** WHAT IS NEEDED **
Give back nothing but the number of lines in these entries that contain the word "width".

SUPPLIED ENTRIES section start

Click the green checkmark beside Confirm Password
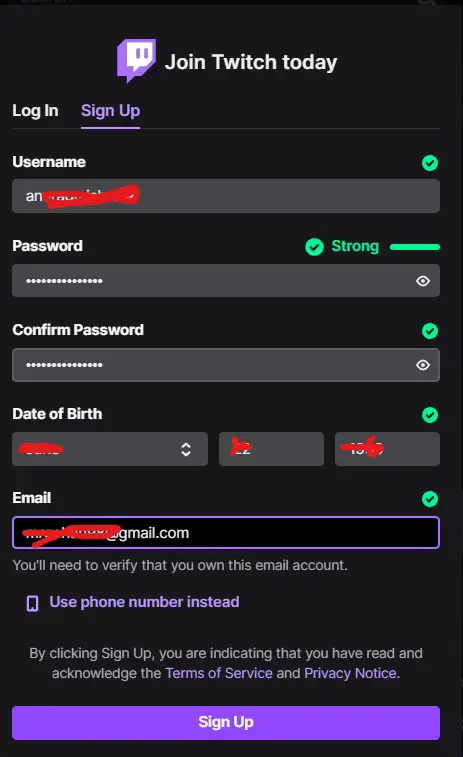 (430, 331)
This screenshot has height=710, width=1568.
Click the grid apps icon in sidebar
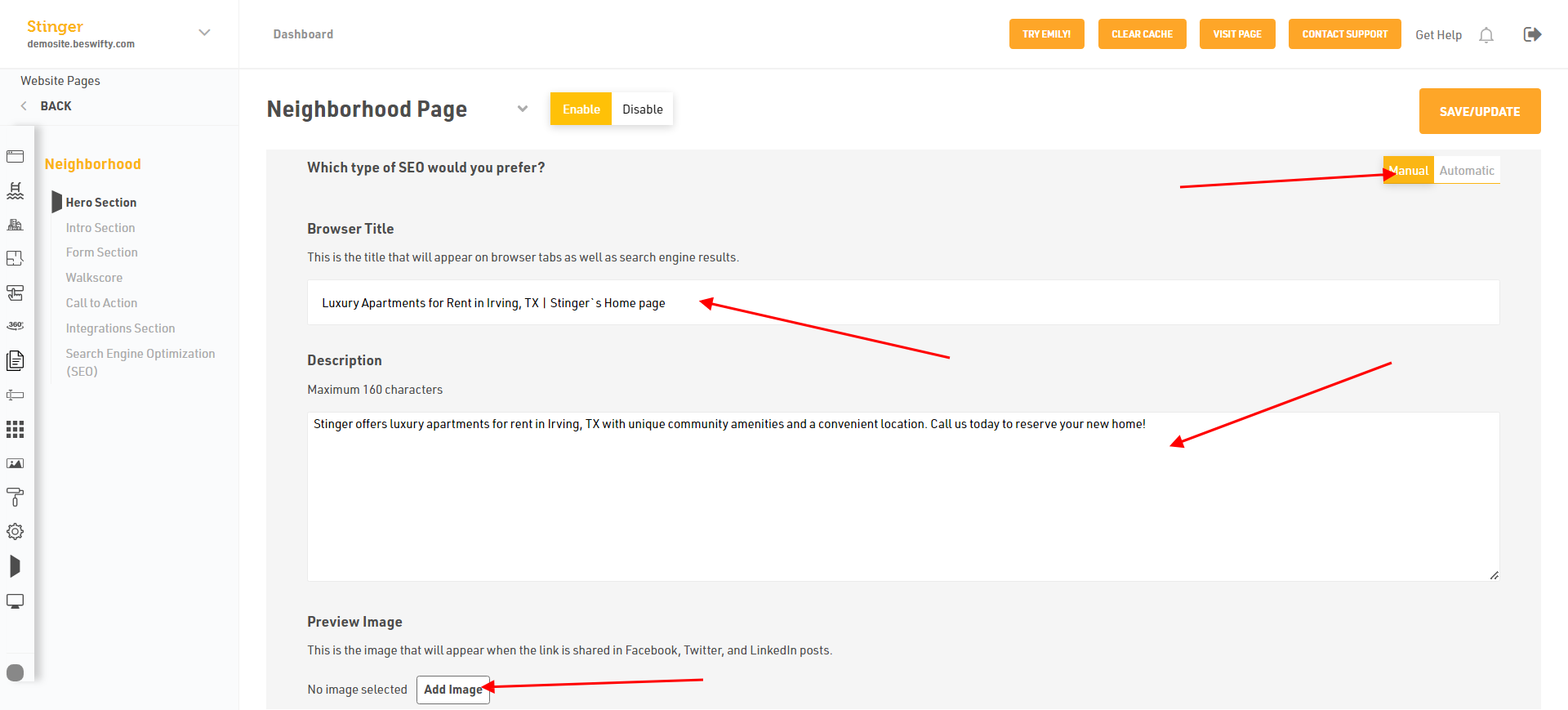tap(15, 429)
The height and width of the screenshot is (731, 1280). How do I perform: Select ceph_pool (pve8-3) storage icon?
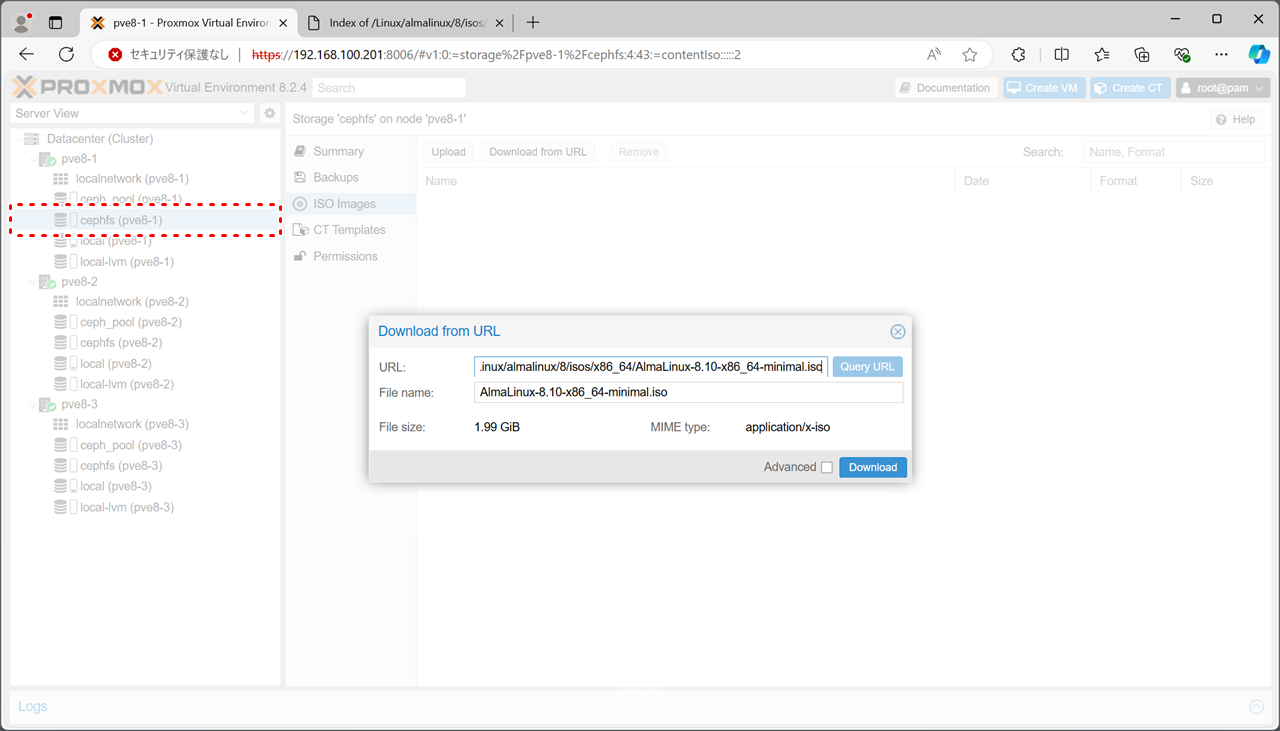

SUPPLIED ENTRIES section end

** RESULT FOR THIS EXERCISE **
2